In his welcoming remarks, Enrique Lanz Oca greeted an enthusiastic audience of seventy people from around the globe by sharing some information on the ecological history of the town in Spain where he is from, Santander. Lanz Oca thanked the speakers for their contributions to the event and reminded us of the vision and mission of The Greenbelt Society, namely: learning and engaging in environmental stewardship and providing a platform to actively participate in sustainable development and intellectual discussions.

To celebrate the oceans, Haydee Salmun reminded us that life began in the ocean over 3 billion years ago and yet aquatic life still remains fully unexplored. A large percent of the ocean is unmapped and although sun light hardly makes it to the depth of 1,000 meters, what is able to make it into the ocean is a large amount of non-biodegradable materials, the result of the large world population living in coastal areas. Consequently, someone is three times as likely to run into trash in the ocean than into much-feared sharks or into one of the 25,000 islands contained in the Pacific Ocean. That’s right! Besides, 80% of sharks are unable to hurt humans. Salmun left us with the inspiring words of UN Chief Antonio Guterres, delivered for the occasion of World Oceans Day. See his presentation here.

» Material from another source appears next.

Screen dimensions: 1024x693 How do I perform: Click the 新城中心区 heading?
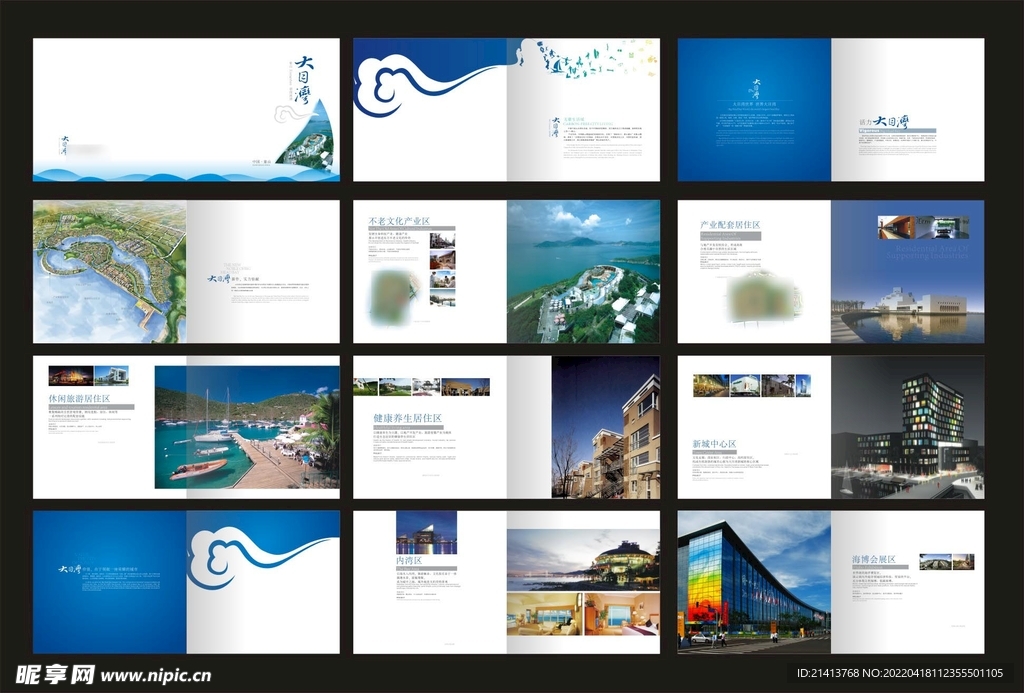(x=714, y=443)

Our program continued with two sessions of short research presentations. The first set of presentations was started by Randye Rutberg whose work is an example of the importance of past knowledge about the ocean to assess and understand our ocean today and in an evolving future. Rutberg summarized her work using data from models and marine sediments to understand the ocean’s role in long-term climate change. The three presentations that followed focused mainly in environmental hazards, starting with Natalie Monterrosa who highlighted the oceans role in Earth system followed by a summary review of the threats of marine heatwaves, a topic that has become more pressing as global warming proceeds. Carrie Garrison-Laney spoke about her research to identify past tsunami events analyzing deposits in the area of Puget Sound, WA, which is motivated by improving tsunami forecast in the area. The first part of our program was completed by Diana Polonska who spoke eloquently about the accumulation of plastic-based material in the oceans and potential clean-up methods.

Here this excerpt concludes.